Breach Roundup: Ukraine Hacks Russian Aviation AgencyAlso, Cyberattack Targets Japan's Space Agency JAXA
Every week, Information Security Media Group rounds up cybersecurity incidents and breaches around the world. This week, Ukraine's intelligence service hacked Russian aviation agency, a cyberattack targeted Japan's space agency, Google addressed another zero-day, a French-led operation dismantled a Ukrainian ransomware group, and spyware targeted Serbian civil society.
Ukraine Intelligence Hacks Russian Aviation Agency
Ukraine's intelligence service said it hacked Russian federal air transport agency Rosaviatsia and found documents that show a developing crisis in the nation's aviation industry. Ukraine said it found documents recording 185 accidents in Russian civil aviation from January, and one-third of them were categorized as dangerous incidents - a threefold increase from the previous year. Aircraft malfunctions surged from 50 to 150 in the first nine months of 2023, emphasizing critical issues with engines, landing gear and essential systems.
Moscow's struggles with aircraft maintenance prompted the use of uncertified services in Iran, a country "with an air fatality record even worse than Russia's," Politico reported in October. Western countries choked off the supply of aviation parts from Russia after the Kremlin invaded Ukraine in February 2022. Iran has faced Western sanctions for decades, which have restricted its access to modern avionics.
Cyberattack Targets Japan's Space Agency
Japan's space agency JAXA fell victim to a cyberattack targeting its network server, though no sensitive information was compromised. Hackers gained unauthorized access to the central Active Directory server, which manages employee IDs and passwords. The breach prompted a temporary network shutdown for assessment, and there were no confirmed data leaks. The agency's website remains operational.
Google Addresses Zero-Day Flaw
Google released security updates for its Chrome browser that fix seven issues, including a zero-day vulnerability actively exploited in the wild. Discovered on Friday, the high-severity bug is an integer overflow in the Skia 2D graphics library. While Google confirmed the existence of an exploit in the wild, it has not disclosed details about the attacks and threat actors.
With the latest update, Google has now addressed a total of seven zero-days in Chrome this year, covering issues such as type confusion, integer overflow and heap buffer overflow in components such as V8, Skia, WebP and libvpx.
Police Disrupt Ukrainian Ransomware Group
The alleged ringleader of a Ukrainian ransomware-wielding gang that operated from 2018 to 2022 has been arrested by police in Ukraine, together with four alleged accomplices. Authorities said the group amassed more than 1,800 victims in more than 70 countries, including such large firms as Norwegian aluminum giant Norsk Hydro (see: Police Bust Suspected Ransomware Group Ringleader in Ukraine).
EU law enforcement agency Europol, which coordinated the ongoing investigation with European and U.S. agencies, said the latest arrests built on digital forensic evidence gathered after a first round of arrests last year, when police detained 12 "high-value targets" in both Ukraine and Switzerland. French authorities initiated a joint investigation team in 2019.
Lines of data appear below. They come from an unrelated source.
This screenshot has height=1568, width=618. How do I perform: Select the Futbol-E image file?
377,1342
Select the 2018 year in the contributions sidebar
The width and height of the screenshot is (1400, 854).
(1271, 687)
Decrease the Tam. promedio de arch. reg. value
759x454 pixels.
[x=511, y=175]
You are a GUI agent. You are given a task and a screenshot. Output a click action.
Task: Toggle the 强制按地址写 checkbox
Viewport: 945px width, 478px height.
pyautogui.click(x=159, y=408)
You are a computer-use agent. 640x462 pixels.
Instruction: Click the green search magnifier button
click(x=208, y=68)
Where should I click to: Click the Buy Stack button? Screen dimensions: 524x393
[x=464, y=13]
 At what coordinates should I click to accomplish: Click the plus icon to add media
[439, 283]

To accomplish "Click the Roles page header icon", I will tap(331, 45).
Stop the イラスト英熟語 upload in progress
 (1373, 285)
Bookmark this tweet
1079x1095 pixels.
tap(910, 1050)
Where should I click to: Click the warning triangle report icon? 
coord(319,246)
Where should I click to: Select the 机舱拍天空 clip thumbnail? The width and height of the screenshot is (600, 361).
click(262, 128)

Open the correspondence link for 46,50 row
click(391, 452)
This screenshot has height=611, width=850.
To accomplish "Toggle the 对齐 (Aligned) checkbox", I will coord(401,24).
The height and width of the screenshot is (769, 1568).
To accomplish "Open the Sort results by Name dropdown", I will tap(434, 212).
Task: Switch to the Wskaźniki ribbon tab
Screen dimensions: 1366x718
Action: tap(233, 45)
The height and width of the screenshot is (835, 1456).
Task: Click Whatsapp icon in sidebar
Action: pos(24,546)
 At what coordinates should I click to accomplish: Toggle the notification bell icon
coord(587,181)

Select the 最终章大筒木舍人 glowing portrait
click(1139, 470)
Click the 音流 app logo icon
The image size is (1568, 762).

Authorities from France, Germany, the Netherlands, Norway, Switzerland, Ukraine and the United States participated in the investigation. The ransomware group targeted organizations in 71 countries, and its attacks resulted in losses of several hundred million euros. The suspects played diverse roles in the criminal network, using methods such as phishing emails and deploying malware including Trickbot. They deployed ransomware variants including LockerGoga, MegaCortex, Hive and Dharma.*
Spyware Targets Serbian Civil Society
Civil society organizations found traces of an attempted spyware attack on two counterparts in Serbia. On Oct. 30, the two Serbs received notification from Apple that they had been potential targets, promoting an investigation by the Share Foundation, Access Now and Amnesty International's Security Lab.
The attempted attack exploited the iOS HomeKit functionality, possibly through the "PwnYourHome" bug, an exploit previously linked to Pegasus spyware developed by NSO Group.
With reporting from Information Security Media Group's Mihir Bagwe in Mumbai.
*Clarification Dec. 1, 203 18:03 UTC: Adds additional information about the police arrest of Ukrainian ransomware gang members and clarifies the role of French authorities.